Entries provided:
## start
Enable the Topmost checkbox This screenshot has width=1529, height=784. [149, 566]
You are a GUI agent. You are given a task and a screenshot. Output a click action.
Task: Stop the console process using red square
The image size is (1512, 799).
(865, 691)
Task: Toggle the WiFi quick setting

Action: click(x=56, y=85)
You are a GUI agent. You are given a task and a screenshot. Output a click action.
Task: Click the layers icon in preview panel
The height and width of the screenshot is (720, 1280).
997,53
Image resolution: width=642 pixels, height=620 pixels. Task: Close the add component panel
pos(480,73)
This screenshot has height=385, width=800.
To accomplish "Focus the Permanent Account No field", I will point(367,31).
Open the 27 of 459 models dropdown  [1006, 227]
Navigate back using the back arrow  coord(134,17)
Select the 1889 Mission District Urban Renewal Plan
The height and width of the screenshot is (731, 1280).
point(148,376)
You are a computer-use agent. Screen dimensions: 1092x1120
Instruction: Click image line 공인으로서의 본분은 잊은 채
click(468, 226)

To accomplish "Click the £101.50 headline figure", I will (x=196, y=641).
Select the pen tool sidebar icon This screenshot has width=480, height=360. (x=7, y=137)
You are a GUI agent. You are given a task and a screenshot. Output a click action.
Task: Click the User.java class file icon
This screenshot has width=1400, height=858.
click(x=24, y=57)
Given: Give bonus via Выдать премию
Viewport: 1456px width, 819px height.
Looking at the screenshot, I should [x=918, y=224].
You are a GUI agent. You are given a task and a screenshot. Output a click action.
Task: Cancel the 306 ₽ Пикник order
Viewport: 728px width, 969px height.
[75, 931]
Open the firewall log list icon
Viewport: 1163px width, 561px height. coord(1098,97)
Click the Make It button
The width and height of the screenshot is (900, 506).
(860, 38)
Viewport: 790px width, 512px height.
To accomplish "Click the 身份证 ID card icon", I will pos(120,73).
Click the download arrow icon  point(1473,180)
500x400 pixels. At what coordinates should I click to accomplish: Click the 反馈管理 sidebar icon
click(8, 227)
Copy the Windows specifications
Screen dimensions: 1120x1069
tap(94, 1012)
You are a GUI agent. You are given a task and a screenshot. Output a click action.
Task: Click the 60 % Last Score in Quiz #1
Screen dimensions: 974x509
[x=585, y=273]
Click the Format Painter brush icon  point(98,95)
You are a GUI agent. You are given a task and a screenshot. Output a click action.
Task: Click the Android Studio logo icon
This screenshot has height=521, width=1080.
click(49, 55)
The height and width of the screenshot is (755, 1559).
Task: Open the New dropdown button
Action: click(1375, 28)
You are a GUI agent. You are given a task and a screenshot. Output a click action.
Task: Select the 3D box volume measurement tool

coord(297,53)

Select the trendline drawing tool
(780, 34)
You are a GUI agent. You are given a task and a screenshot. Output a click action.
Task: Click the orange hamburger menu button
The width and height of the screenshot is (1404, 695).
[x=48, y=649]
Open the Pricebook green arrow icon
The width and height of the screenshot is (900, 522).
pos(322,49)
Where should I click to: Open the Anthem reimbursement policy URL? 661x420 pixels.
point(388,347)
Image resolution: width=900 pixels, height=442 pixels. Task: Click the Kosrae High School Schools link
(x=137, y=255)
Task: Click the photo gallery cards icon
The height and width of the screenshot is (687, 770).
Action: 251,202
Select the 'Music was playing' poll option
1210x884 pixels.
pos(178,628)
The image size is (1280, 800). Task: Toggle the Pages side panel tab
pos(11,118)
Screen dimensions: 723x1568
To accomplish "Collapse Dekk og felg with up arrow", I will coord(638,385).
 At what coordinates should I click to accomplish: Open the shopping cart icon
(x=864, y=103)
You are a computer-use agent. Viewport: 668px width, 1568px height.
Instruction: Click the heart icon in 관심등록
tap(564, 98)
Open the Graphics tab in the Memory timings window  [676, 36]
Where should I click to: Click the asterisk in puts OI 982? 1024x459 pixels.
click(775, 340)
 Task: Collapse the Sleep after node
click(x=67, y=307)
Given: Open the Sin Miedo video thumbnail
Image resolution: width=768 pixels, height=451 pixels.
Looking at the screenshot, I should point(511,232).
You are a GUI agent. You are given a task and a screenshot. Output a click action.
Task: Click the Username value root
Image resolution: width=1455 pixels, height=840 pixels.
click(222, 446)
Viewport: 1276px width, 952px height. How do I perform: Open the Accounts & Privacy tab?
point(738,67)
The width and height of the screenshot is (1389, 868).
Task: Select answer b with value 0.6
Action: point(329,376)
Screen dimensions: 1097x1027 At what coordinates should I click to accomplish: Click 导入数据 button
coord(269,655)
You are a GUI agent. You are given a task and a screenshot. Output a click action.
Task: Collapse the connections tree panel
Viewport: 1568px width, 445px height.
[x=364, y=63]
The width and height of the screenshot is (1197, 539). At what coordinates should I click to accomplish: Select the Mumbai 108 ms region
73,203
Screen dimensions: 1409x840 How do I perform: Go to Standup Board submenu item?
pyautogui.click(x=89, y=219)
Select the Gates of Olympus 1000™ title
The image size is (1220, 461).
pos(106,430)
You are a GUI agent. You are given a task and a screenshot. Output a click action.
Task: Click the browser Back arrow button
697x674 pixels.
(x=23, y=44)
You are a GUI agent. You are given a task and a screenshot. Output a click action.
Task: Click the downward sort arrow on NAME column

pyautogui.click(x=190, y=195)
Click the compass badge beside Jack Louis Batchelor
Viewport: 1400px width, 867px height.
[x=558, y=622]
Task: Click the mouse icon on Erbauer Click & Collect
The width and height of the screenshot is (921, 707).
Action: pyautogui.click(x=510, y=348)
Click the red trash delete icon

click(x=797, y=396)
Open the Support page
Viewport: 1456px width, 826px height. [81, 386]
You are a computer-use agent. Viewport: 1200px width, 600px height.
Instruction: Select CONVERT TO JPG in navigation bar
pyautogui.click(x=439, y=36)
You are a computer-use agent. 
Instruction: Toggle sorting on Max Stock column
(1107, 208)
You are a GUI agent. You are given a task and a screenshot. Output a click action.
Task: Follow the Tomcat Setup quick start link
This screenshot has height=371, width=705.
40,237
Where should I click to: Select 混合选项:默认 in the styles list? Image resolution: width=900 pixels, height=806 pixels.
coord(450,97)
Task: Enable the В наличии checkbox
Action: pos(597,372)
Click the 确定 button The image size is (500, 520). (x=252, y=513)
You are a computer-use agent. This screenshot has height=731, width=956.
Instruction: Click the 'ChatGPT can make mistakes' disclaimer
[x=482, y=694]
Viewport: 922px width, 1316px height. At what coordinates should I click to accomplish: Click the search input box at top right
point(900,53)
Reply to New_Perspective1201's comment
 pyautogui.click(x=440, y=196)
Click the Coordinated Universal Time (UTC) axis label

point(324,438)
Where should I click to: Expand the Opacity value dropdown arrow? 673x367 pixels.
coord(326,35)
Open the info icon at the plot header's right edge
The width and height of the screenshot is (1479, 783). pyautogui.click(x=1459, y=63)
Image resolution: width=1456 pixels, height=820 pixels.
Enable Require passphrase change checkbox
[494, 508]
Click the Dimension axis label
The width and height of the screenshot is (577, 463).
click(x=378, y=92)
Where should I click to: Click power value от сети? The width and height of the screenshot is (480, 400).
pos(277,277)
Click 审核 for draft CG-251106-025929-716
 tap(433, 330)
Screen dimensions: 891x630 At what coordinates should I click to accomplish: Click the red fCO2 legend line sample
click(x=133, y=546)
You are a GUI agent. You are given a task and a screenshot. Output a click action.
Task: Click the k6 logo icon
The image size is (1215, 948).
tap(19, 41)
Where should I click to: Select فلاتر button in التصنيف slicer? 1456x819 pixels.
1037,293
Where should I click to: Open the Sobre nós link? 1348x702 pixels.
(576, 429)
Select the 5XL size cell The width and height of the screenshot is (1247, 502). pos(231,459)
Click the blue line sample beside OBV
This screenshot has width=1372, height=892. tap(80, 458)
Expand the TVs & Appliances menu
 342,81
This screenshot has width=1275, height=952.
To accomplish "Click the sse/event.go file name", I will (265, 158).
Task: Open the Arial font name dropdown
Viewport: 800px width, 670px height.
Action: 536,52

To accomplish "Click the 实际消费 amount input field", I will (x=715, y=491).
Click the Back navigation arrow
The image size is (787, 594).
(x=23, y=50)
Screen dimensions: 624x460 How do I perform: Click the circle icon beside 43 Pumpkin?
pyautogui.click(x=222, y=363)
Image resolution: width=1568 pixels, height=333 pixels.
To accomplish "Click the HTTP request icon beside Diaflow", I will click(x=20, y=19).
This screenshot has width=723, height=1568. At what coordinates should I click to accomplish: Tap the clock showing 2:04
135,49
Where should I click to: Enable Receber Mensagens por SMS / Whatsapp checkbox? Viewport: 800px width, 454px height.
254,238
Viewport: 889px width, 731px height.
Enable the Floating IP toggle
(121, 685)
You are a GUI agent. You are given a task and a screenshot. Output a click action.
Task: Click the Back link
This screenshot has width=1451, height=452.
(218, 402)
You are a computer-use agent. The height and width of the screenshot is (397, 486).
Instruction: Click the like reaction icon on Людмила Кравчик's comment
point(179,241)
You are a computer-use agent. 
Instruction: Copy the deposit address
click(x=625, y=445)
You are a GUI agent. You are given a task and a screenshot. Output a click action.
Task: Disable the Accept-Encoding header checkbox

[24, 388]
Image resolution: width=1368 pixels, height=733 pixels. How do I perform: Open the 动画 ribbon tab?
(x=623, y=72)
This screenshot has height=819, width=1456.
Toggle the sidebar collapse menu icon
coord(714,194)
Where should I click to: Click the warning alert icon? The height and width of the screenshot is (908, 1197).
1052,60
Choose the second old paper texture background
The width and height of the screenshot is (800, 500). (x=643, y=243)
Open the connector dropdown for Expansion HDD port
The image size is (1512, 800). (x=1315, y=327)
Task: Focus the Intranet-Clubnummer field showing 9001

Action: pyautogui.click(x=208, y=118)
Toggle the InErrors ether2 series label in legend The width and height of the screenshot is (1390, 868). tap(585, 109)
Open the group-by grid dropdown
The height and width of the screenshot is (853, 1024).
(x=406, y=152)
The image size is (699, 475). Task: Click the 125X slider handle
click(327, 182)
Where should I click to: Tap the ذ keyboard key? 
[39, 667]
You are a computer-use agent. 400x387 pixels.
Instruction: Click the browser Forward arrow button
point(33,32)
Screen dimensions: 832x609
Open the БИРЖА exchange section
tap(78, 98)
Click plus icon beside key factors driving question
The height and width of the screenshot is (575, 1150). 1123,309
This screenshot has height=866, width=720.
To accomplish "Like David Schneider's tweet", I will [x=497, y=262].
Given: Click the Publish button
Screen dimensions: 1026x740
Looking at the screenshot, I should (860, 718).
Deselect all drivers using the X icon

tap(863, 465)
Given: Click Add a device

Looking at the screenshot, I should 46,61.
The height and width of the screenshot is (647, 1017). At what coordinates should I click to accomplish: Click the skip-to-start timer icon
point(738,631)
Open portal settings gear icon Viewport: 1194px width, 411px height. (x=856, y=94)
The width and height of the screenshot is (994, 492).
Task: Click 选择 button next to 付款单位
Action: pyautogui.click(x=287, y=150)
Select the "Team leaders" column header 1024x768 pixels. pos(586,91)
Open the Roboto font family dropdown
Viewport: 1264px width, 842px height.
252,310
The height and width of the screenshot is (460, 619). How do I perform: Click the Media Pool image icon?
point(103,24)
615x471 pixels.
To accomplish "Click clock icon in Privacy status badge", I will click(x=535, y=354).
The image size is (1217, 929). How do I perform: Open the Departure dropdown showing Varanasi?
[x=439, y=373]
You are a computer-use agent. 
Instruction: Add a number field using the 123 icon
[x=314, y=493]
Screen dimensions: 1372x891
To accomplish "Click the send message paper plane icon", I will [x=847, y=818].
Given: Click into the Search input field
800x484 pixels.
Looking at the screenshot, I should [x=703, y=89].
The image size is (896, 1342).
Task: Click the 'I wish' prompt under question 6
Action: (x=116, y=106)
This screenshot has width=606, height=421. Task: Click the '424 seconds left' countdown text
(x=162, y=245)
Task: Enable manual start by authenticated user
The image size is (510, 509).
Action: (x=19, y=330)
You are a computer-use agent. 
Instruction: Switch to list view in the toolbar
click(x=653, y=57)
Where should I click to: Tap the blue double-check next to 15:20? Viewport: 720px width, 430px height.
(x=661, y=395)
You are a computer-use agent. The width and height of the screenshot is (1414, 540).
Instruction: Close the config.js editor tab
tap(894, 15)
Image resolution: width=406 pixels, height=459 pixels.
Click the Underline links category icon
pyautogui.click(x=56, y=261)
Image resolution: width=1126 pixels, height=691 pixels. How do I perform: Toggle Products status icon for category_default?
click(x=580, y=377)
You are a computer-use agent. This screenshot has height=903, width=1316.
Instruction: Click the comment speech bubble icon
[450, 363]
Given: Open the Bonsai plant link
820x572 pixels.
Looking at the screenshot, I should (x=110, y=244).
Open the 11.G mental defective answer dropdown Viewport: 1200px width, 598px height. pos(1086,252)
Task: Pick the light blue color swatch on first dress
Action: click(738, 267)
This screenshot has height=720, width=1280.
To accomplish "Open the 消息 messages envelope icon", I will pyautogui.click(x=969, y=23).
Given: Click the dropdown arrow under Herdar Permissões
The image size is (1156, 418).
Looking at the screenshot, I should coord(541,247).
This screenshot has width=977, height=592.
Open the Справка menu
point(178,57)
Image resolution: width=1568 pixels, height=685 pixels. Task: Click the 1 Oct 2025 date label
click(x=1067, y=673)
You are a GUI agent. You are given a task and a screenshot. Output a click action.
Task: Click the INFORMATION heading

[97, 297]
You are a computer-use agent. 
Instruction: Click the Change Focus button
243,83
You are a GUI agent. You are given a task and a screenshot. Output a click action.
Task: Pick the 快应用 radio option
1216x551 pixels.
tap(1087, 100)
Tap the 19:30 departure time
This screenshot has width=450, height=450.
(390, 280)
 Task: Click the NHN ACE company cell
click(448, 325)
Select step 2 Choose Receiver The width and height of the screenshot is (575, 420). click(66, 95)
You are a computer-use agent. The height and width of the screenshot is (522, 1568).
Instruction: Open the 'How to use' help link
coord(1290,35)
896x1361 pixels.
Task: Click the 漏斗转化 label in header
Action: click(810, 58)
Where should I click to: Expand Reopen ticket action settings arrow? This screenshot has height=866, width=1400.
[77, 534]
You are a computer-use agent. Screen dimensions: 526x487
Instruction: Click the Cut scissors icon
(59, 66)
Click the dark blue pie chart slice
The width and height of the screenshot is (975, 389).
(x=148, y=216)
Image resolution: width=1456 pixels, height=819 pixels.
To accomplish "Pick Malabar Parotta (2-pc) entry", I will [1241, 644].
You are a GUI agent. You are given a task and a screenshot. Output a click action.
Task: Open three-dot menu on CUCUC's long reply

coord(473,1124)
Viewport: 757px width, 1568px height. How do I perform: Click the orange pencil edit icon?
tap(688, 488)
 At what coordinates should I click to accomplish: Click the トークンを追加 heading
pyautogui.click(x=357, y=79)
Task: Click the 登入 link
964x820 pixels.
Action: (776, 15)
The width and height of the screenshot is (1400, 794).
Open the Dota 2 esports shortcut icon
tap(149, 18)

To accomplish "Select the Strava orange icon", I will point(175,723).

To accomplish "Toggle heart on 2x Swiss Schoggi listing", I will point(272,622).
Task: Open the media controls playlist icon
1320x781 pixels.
## end
Task description: Reproduce the records between the line containing "You are a computer-use agent. Viewport: 1200px" and the line containing "The width and height of the screenshot is (1479, 783).", inclusive, changing every "Instruction" to "Command" and leaving everything else unchanged.

Output for this exercise:
You are a computer-use agent. Viewport: 1200px width, 600px height.
Command: Select CONVERT TO JPG in navigation bar
pyautogui.click(x=439, y=36)
You are a computer-use agent. 
Command: Toggle sorting on Max Stock column
(1107, 208)
You are a GUI agent. You are given a task and a screenshot. Output a click action.
Task: Follow the Tomcat Setup quick start link
This screenshot has height=371, width=705.
40,237
Where should I click to: Select 混合选项:默认 in the styles list? Image resolution: width=900 pixels, height=806 pixels.
coord(450,97)
Task: Enable the В наличии checkbox
Action: pos(597,372)
Click the 确定 button The image size is (500, 520). (x=252, y=513)
You are a computer-use agent. This screenshot has height=731, width=956.
Command: Click the 'ChatGPT can make mistakes' disclaimer
[x=482, y=694]
Viewport: 922px width, 1316px height. At what coordinates should I click to accomplish: Click the search input box at top right
point(900,53)
Reply to New_Perspective1201's comment
 pyautogui.click(x=440, y=196)
Click the Coordinated Universal Time (UTC) axis label

point(324,438)
Where should I click to: Expand the Opacity value dropdown arrow? 673x367 pixels.
coord(326,35)
Open the info icon at the plot header's right edge
The width and height of the screenshot is (1479, 783). pyautogui.click(x=1459, y=63)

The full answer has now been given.